As a total work, I find the high points of “Donda” dizzyingly high and on par with any music Kanye has previously released. In totality, “Hurricane”, “24”, “Moon”, “Jail”, and “Junya” are standout tracks that demonstrate huge stylistic growth from Kanye.
Features from Jay Electronica on “Jesus Lord”, Young Thug on “Remote Control”, Lil Baby on “Hurricane” and Baby Keem on “Praise God” are all standout performances from the artists and for Kanye’s catalog as a whole.
Beats like “Believe What I Say”, “New Again”, and “Praise God” are all on par with the best production of any Kanye album, artfully blending both original Kanye elements with new themes and styles.
The lowlights are not unforgivable but, most frustratingly, seem obvious and low hanging. “Tell The Vision” is an unnecessary, standalone Pop Smoke feature that is completely jarring in the tracklist and sounds like it was recorded on a phone.
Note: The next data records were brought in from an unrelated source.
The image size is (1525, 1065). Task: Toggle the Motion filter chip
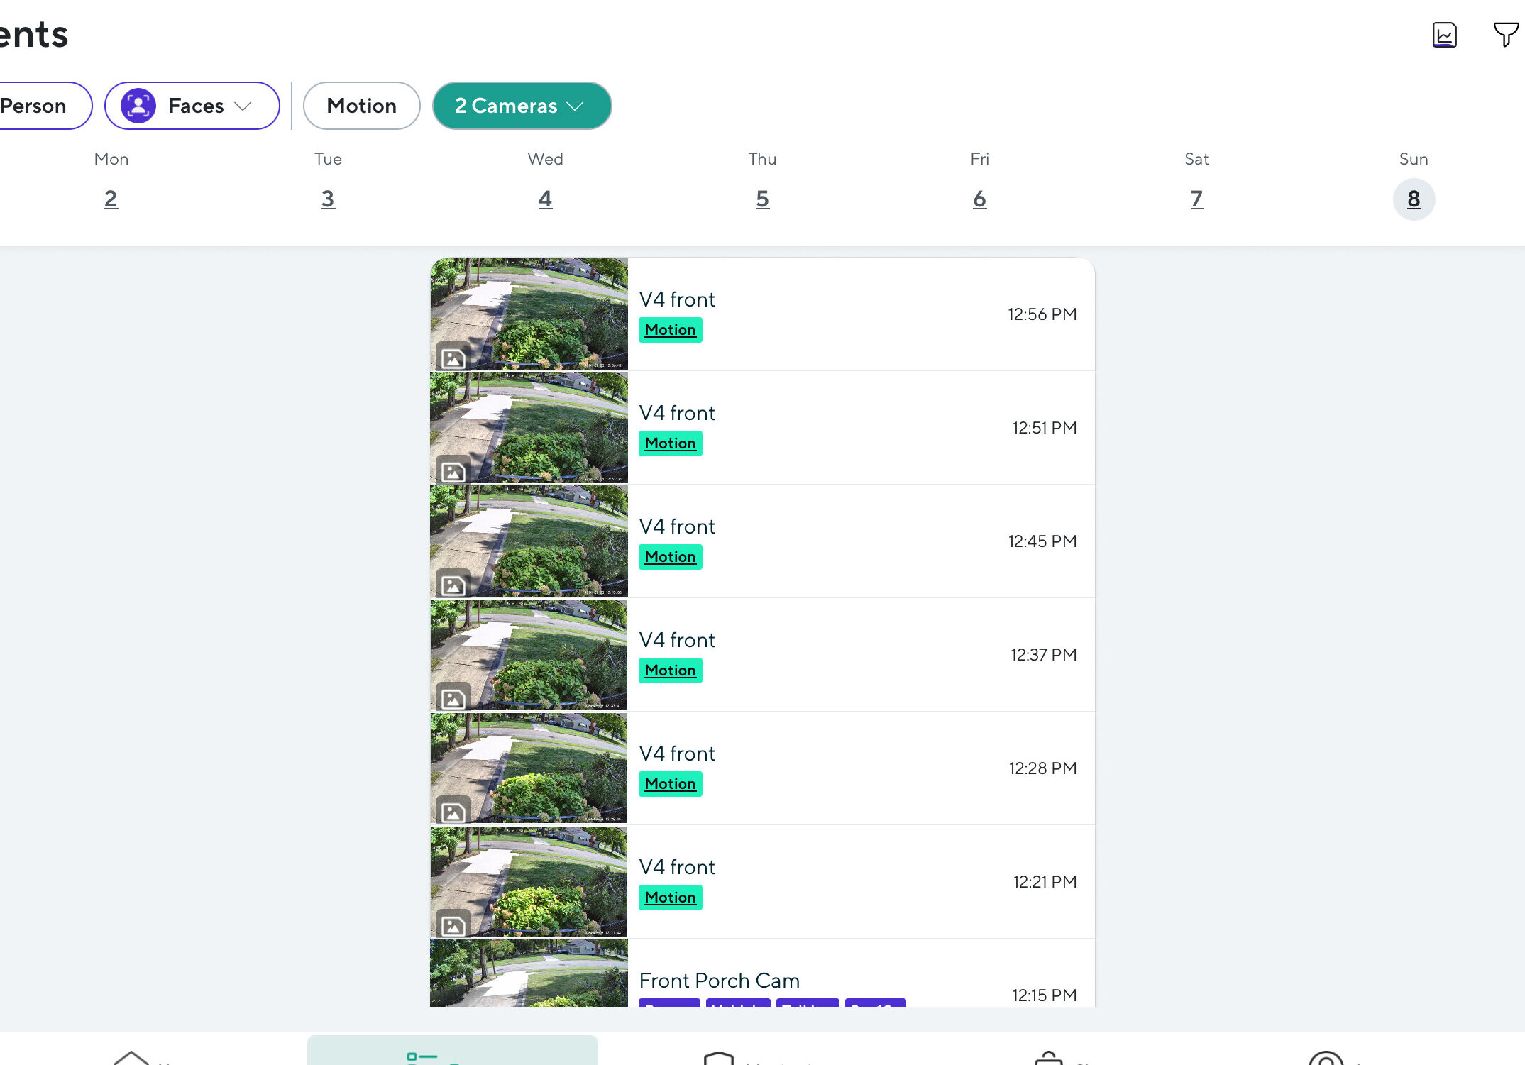[361, 106]
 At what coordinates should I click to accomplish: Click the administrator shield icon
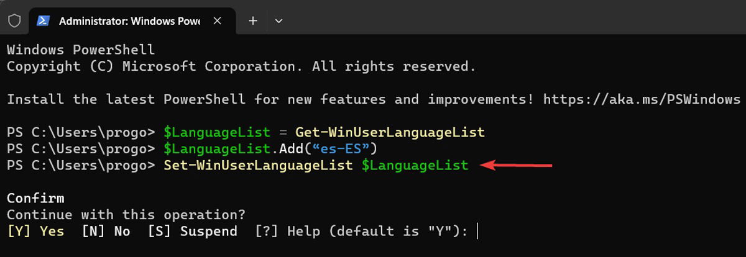coord(14,20)
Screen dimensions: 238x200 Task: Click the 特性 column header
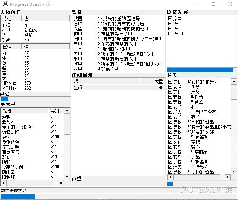11,19
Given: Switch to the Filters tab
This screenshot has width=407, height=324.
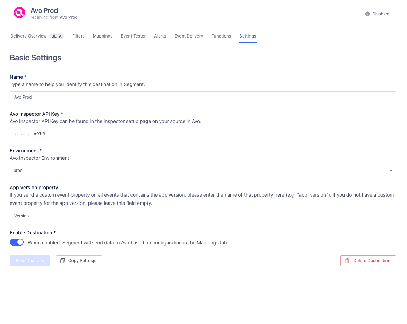Looking at the screenshot, I should (x=78, y=36).
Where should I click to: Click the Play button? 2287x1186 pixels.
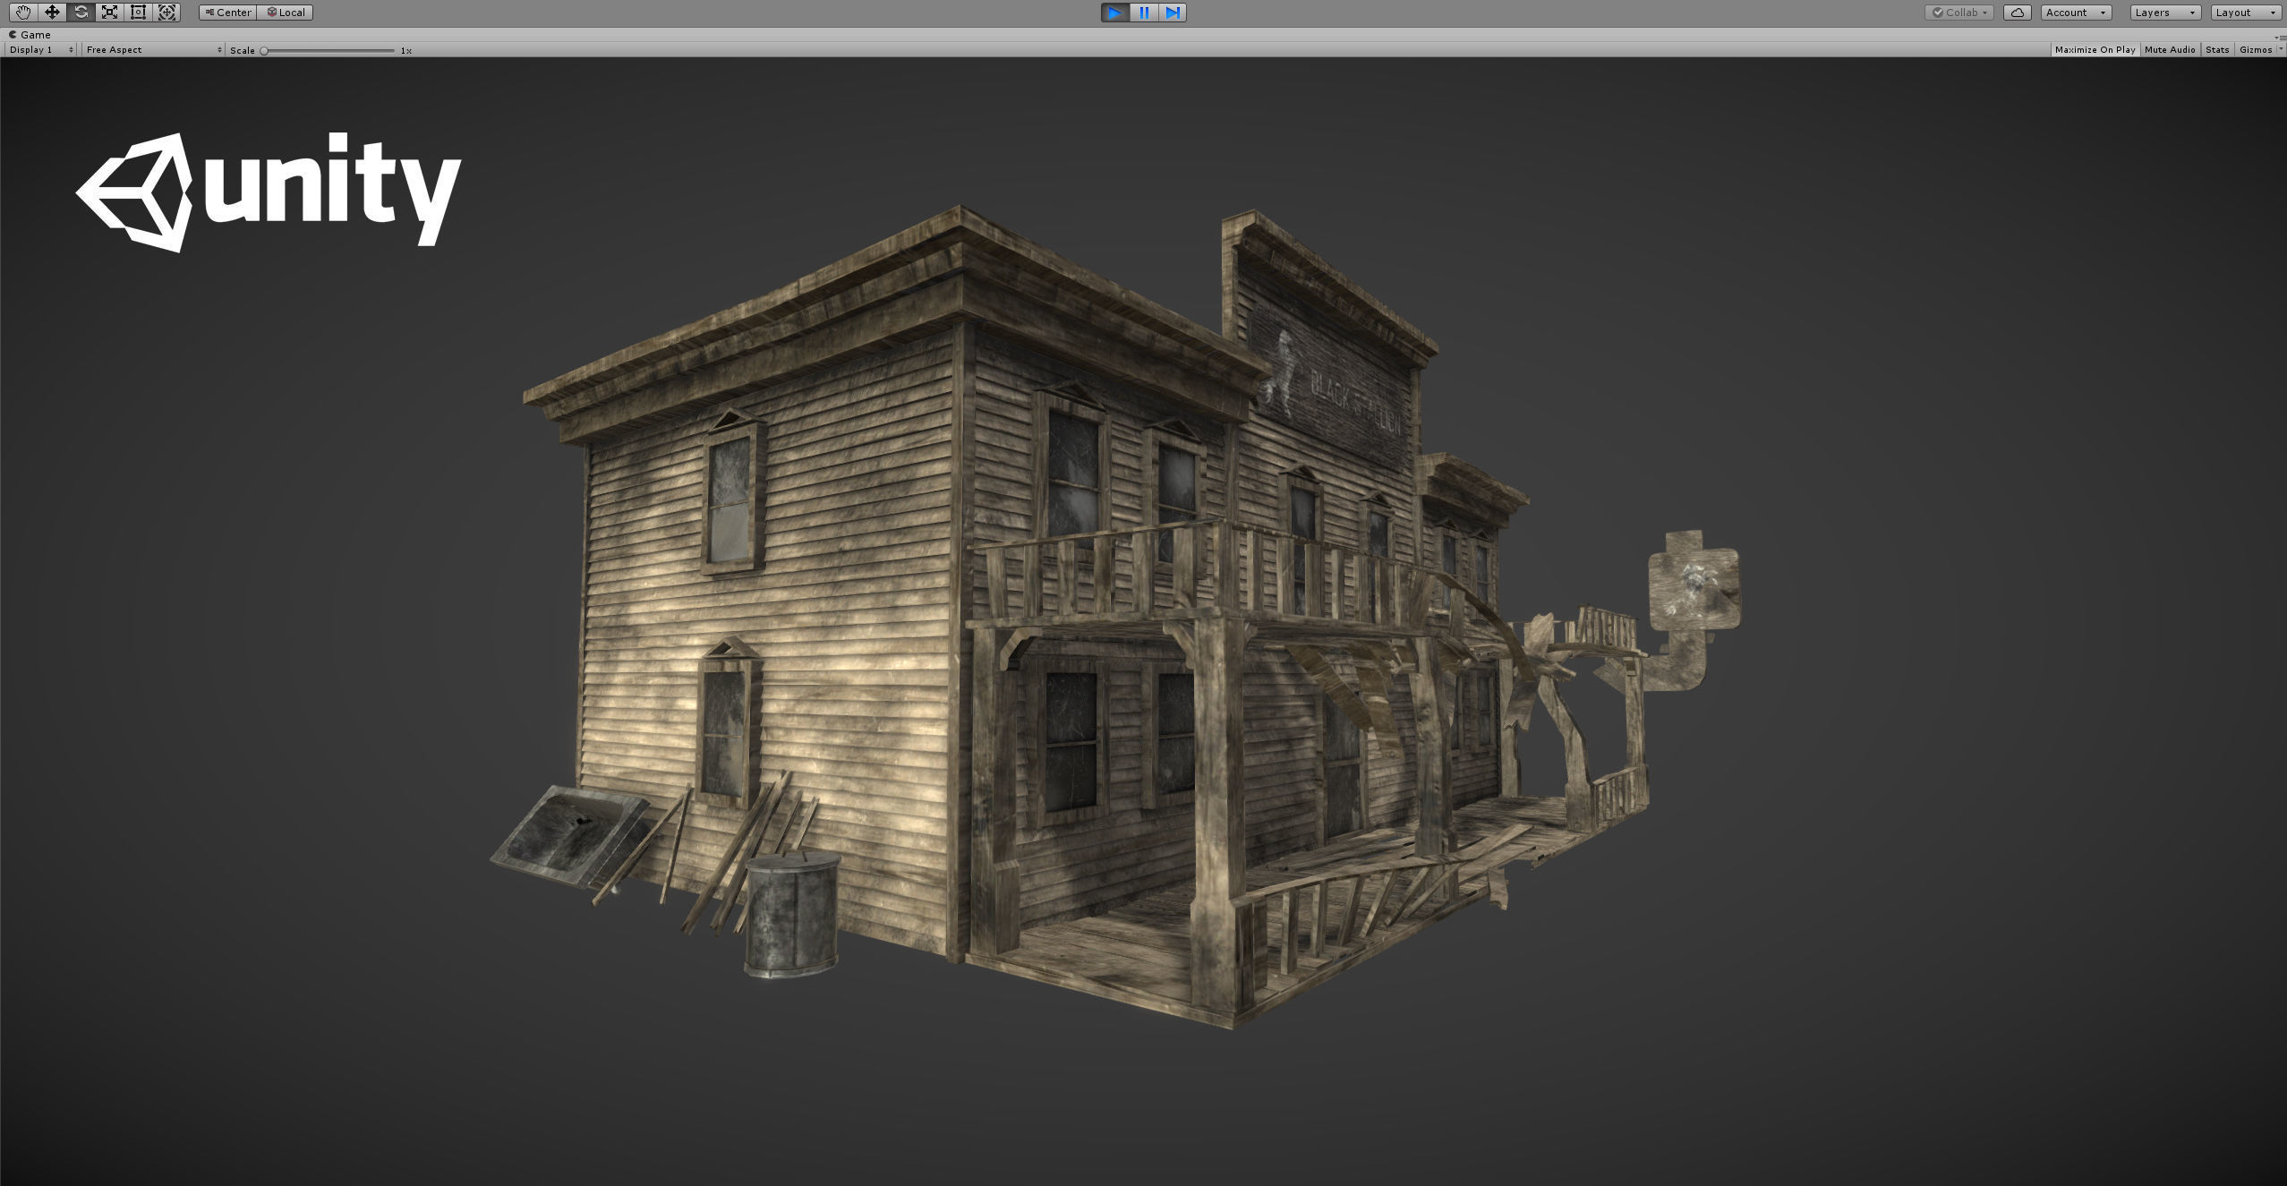(1114, 13)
The omission of several spoken word parts from Donda West featured in the earlier listenings are disappointing and leave the remaining spoken word elements confusing and unexplained. Speaking of confusion, the entire album is edited of profanity despite several verses being significantly and distractingly altered. While I understand Kanye’s opposition to profanity, the removal of it seems pointless relative to just releasing an explicit and edited album. This also circles back to the tracklisting issue; this album could have easily been a double album, with the downtempo tracks on one side and the hype tracks on the other, and I really can’t see a reason why it shouldn’t have been, with the exception of it being rushed to market.
These complaints aside, I am glad Mr. West is back (and might be getting back together with Kim Kardashian). He is simply far too unique and talented of a figure to not be present in the hip hop scene. I rate “Donda” 4 out of 5 stars in its current iteration, and 4.5 of 5 with a tweaked tracklist.